* **RAW DATA**:
○ ○ ○ ○ ○ ○ ○
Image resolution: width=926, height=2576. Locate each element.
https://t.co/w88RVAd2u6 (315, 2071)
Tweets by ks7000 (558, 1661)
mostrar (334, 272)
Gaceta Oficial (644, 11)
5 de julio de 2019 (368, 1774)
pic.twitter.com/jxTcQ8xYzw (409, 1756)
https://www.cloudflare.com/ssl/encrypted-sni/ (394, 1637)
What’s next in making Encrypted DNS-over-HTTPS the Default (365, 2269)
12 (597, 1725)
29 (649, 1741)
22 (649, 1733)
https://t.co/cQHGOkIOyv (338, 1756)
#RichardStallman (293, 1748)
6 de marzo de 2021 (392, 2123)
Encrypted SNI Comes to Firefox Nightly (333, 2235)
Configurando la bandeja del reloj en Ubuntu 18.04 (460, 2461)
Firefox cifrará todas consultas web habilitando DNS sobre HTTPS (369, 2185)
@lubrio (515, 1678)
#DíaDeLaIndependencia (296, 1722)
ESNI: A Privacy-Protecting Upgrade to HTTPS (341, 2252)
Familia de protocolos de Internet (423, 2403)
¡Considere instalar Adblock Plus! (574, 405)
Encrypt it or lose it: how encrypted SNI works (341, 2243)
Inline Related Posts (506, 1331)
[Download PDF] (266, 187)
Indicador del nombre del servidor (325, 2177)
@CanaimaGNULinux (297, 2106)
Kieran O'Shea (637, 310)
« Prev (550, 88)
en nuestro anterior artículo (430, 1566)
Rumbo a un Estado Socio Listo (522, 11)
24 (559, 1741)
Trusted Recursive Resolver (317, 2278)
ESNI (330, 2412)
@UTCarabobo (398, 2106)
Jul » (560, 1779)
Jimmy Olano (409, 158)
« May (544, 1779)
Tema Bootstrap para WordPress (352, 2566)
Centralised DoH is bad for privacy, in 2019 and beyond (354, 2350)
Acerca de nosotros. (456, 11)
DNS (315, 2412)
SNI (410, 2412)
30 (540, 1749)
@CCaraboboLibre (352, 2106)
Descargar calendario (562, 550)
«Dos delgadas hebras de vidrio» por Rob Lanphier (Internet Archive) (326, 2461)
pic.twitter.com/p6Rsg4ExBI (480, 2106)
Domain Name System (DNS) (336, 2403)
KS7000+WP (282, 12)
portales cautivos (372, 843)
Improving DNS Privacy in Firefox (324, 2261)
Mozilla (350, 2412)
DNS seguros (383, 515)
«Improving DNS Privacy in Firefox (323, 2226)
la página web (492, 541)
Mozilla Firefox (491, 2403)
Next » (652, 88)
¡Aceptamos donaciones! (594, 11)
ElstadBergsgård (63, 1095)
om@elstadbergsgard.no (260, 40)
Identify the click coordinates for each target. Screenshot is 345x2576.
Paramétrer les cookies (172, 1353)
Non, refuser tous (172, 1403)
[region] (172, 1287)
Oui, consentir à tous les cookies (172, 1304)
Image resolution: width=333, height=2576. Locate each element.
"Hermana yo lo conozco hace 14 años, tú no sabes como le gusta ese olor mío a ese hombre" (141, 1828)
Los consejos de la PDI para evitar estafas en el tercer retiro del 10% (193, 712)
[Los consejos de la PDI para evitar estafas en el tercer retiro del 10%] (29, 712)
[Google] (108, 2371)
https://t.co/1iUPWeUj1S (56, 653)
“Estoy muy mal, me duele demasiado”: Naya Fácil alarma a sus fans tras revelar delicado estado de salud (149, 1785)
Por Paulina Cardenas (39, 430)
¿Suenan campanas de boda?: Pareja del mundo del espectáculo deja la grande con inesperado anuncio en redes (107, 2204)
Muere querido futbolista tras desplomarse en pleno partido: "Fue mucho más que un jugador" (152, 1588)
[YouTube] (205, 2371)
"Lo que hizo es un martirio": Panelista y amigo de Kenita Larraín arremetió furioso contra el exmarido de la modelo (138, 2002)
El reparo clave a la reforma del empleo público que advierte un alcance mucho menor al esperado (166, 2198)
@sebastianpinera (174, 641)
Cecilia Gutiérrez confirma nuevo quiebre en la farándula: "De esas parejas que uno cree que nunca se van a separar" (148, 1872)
○ ○ ○ ○ ○ ○ ○
* **WHAT YOU HAVE TO DO**:
Could you find each line in the entries that contains the string "height" and copy it?

* **ANSWER BOX**:
Image resolution: width=926, height=2576. Locate each element.
Image resolution: width=333, height=2576. Locate each element.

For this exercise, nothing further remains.